* About this task
In the entries below, find the line with "This screenshot has" and the line with "Task: Pick the", then retype both and everything between them exactly. Do not copy the pictures.

* Provided information
^^^^

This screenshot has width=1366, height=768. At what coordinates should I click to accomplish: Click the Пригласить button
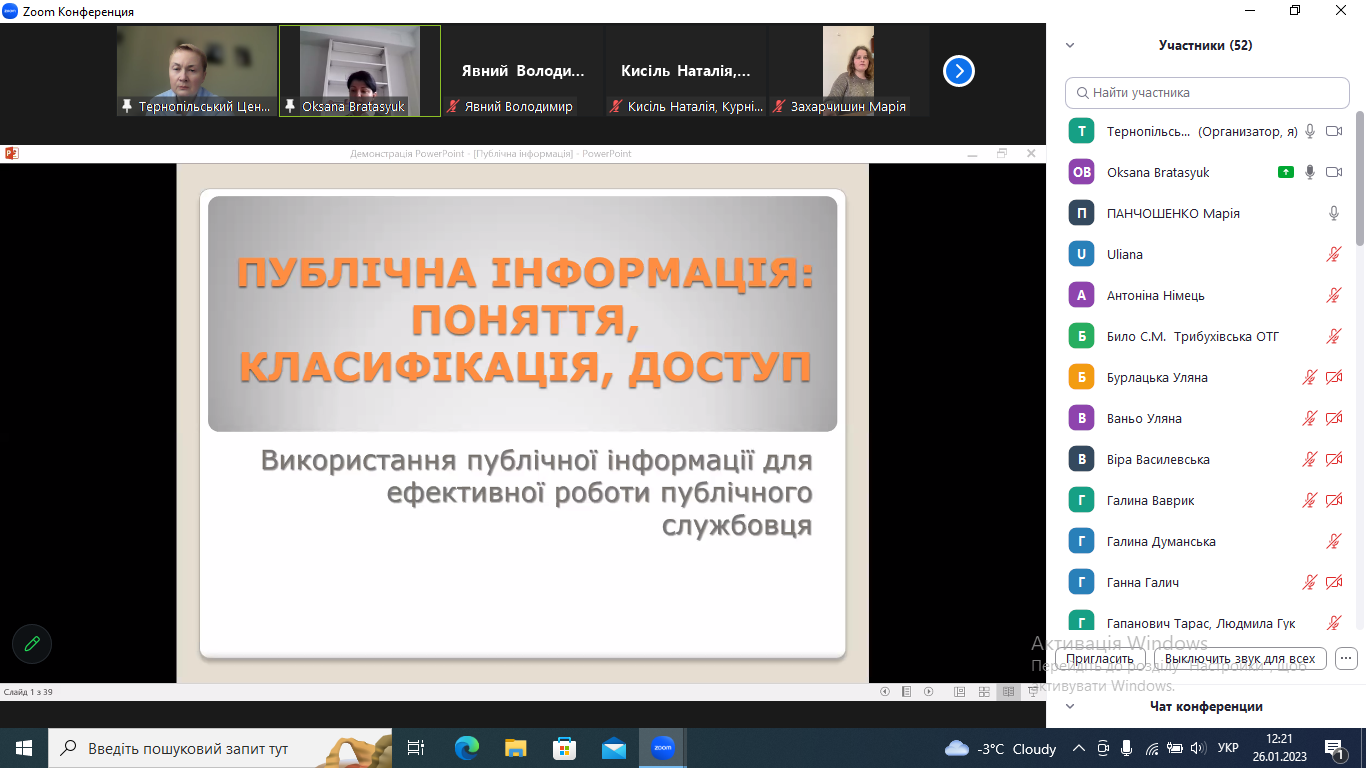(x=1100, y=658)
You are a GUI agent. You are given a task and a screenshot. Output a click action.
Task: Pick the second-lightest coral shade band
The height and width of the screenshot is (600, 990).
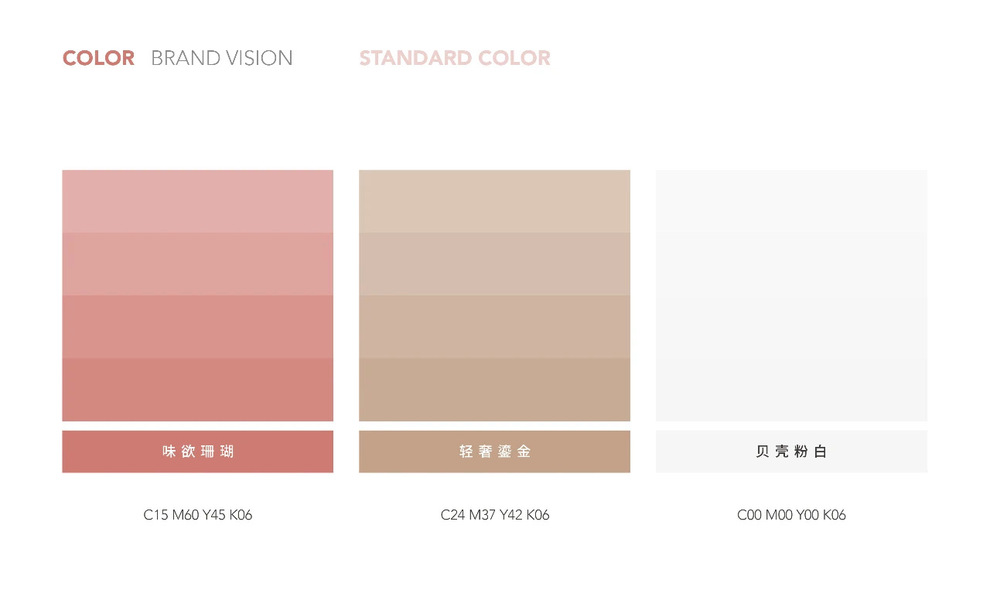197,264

^^^^

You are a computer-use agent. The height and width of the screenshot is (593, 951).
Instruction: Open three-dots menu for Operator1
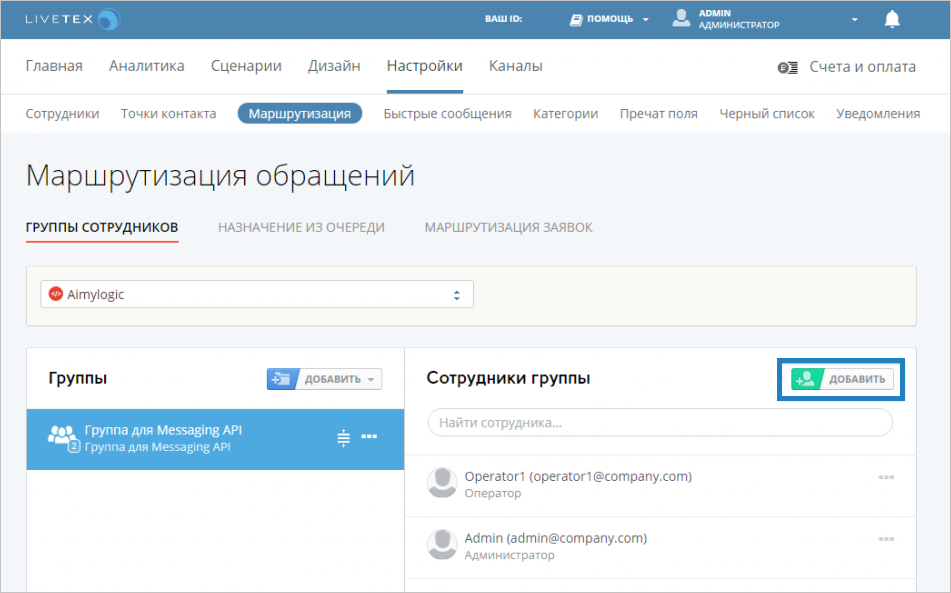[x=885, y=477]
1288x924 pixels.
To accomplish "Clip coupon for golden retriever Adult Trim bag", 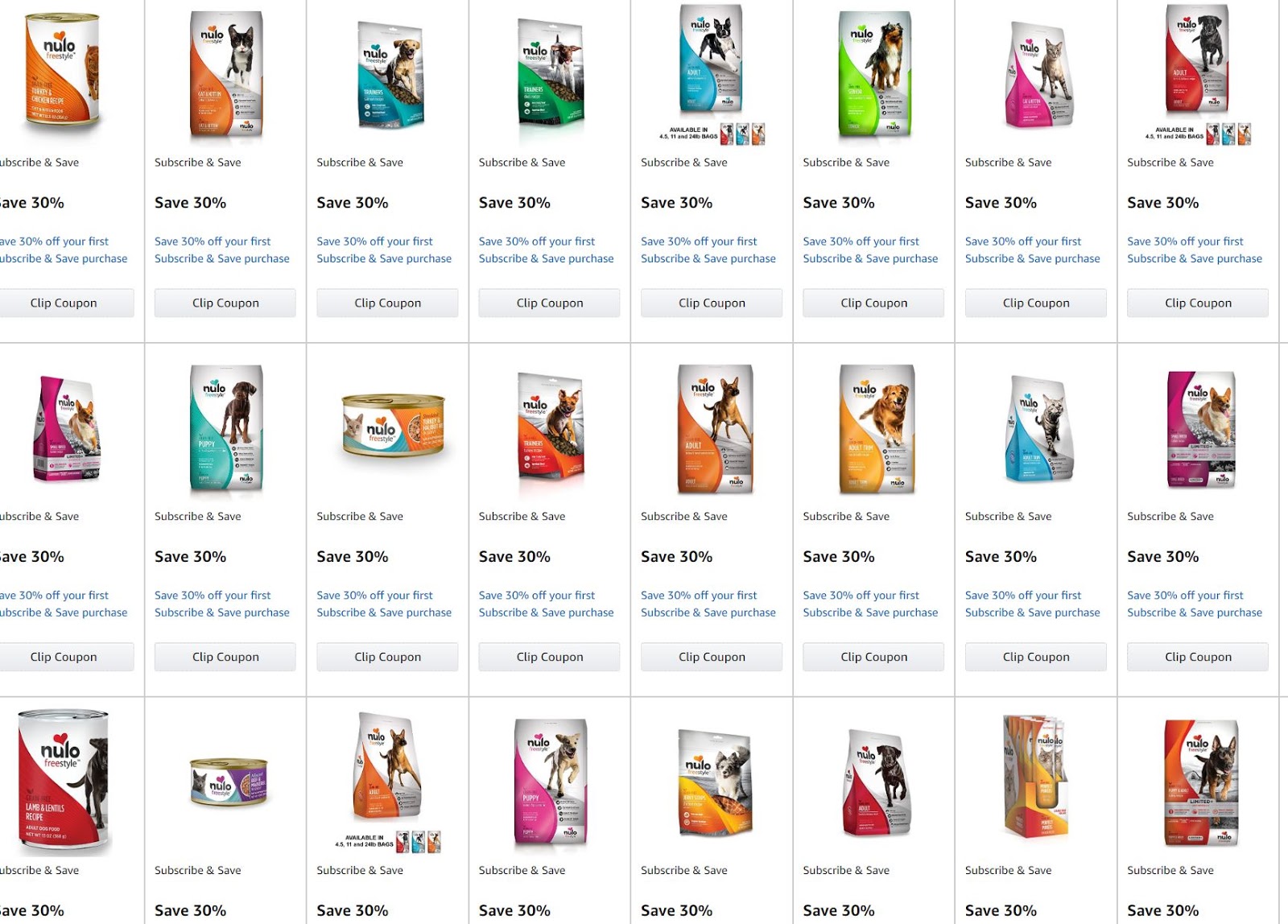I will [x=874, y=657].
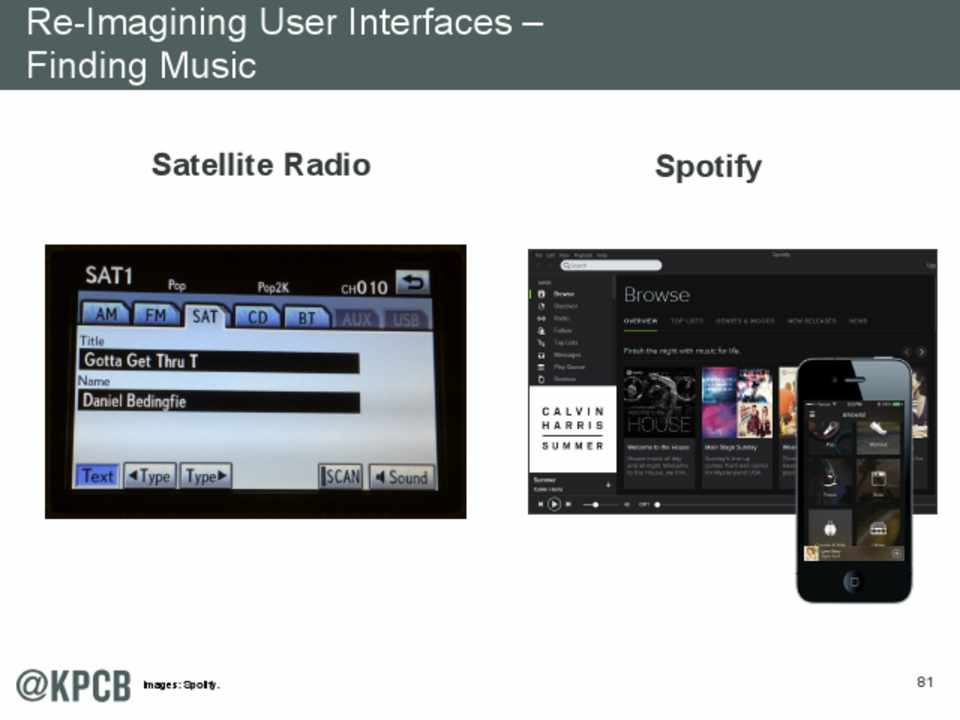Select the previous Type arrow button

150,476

^^^^

* Answer box
This screenshot has width=1366, height=768. At what coordinates should I click to accomplish: Click the Пригласить button
(x=1100, y=658)
You are a GUI agent. You are given a task and a screenshot. Output a click action.
Task: Pick the second-lightest coral shade band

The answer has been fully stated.